Cosa fare e cosa vedere a Giannutri

L’isola è perfetta per chi vuole praticare un po’ di trekking immerso nella natura. L’unico sentiero che si può percorrere liberamente, senza che sia necessaria una guida autorizzata, è quello che va da Cala Maestra a Cala Spalmatoio. Per gli altri sentieri occorre prenotare un’escursione guidata. La vegetazione del territorio è quella tipica della macchia mediterranea. Inoltre, qui sarà possibile avvistare numerosi gabbiani che vengono sull’isola a nidificare. Una sola giornata sarà sufficiente per esplorare tutta l’isola.

Cala Maestra e Cala Spalmatoio sono le due uniche spiaggette dell’isola. Si tratta di due meravigliose calette dove poter praticare snorkeling e immersioni subacquee. Il mare è limpido e cristallino ma l’acqua è piuttosto fredda. La spiaggia è fatta di sassolini quindi si consiglia di portare delle scarpe in gomma adatte. L’isola offre anche tante altre calette, più piccole e altrettanto suggestive.

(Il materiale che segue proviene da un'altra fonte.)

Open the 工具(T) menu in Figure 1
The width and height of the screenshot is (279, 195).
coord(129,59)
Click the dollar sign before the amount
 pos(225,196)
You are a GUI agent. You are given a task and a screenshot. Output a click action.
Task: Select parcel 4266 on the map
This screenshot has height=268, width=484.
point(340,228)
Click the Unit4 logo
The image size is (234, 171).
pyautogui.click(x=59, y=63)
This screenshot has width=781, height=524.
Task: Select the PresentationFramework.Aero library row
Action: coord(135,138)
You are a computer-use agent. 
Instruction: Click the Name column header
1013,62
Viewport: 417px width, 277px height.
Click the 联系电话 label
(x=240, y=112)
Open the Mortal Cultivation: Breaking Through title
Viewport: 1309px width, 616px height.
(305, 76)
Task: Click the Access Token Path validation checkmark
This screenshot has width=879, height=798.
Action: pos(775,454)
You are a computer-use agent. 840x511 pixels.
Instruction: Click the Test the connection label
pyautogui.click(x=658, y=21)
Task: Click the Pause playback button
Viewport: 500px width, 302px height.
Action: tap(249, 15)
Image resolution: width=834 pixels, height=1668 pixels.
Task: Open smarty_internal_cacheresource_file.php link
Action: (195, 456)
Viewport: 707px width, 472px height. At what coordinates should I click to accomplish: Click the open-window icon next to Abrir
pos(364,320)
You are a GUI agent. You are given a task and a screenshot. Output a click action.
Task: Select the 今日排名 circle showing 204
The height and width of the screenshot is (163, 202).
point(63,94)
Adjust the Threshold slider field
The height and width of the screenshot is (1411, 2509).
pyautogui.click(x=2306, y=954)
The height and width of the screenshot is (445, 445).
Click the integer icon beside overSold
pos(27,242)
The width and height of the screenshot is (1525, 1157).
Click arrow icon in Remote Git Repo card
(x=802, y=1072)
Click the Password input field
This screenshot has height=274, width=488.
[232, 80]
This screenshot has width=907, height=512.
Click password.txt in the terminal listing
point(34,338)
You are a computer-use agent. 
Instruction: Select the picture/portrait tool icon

Situato sul versante meridionale dell’isola, il faro di Giannutri è un’antica costruzione realizzata nel 1861. Si trova sulla scogliera dei Grottoni, un tratto di costa dal quale è possibile ammirare un panorama eccezionale con vista dell’isola a 360°. La struttura del faro è di forma ottagonale ed è colorata a fasce bianche e rosse per essere più visibile.

Un’altra attrattiva dell’isola è rappresentata dalla villa romana. O per meglio dire dai resti di una nobile e sontuosa costruzione edificata tra il I ed il II secolo d.C. dalla famiglia imperiale dei Domizi Enobarbi. La villa, abitata fino alla fine del III secolo, fu poi abbandonata dai proprietari e cadde in rovina. Oggi è possibile riconoscere dai resti l’ingresso della villa, decorato con un mosaico che rappresentava il mito del labirinto, un corridoio monumentale e il quartiere termale. Il sito di interesse archeologico è visitabile con l’ausilio di guide specializzate.

Dove dormire a Giannutri

Sull’isola non sono presenti hotel ma solamente piccole strutture ricettive presso le quali è possibile prenotare una casa o un appartamento. Tra questi ricordiamo “Le dimore di Mimma” sita a Cala Maestra, lo “Charme tukul Giannutri” situato al centro dell’isola, e il B&B Galassi Pietro.

Per avere maggiori informazioni, sempre aggiornate, si consiglia di visitare il sito ufficiale “Giannutri.it”.

Come raggiungere l’isola

Per arrivare sull’isola di Giannutri è possibile:

  • prenotare e imbarcarsi su uno dei traghetti che partono da Porto Santo Stefano; la traversata dura circa un’ora in condizioni di mare calmo;
  • partecipar a una delle tante escursioni organizzate in barca che partono dall’isola del Giglio;
  • usufruire del servizio di taxi boat con una delle imbarcazioni che partono sempre dal Porto Santo Stefano.

All’interno dell’isola, poi, ci si potrà muovere solamente a piedi; non esistono difatti strade asfaltate e non circolano automobili.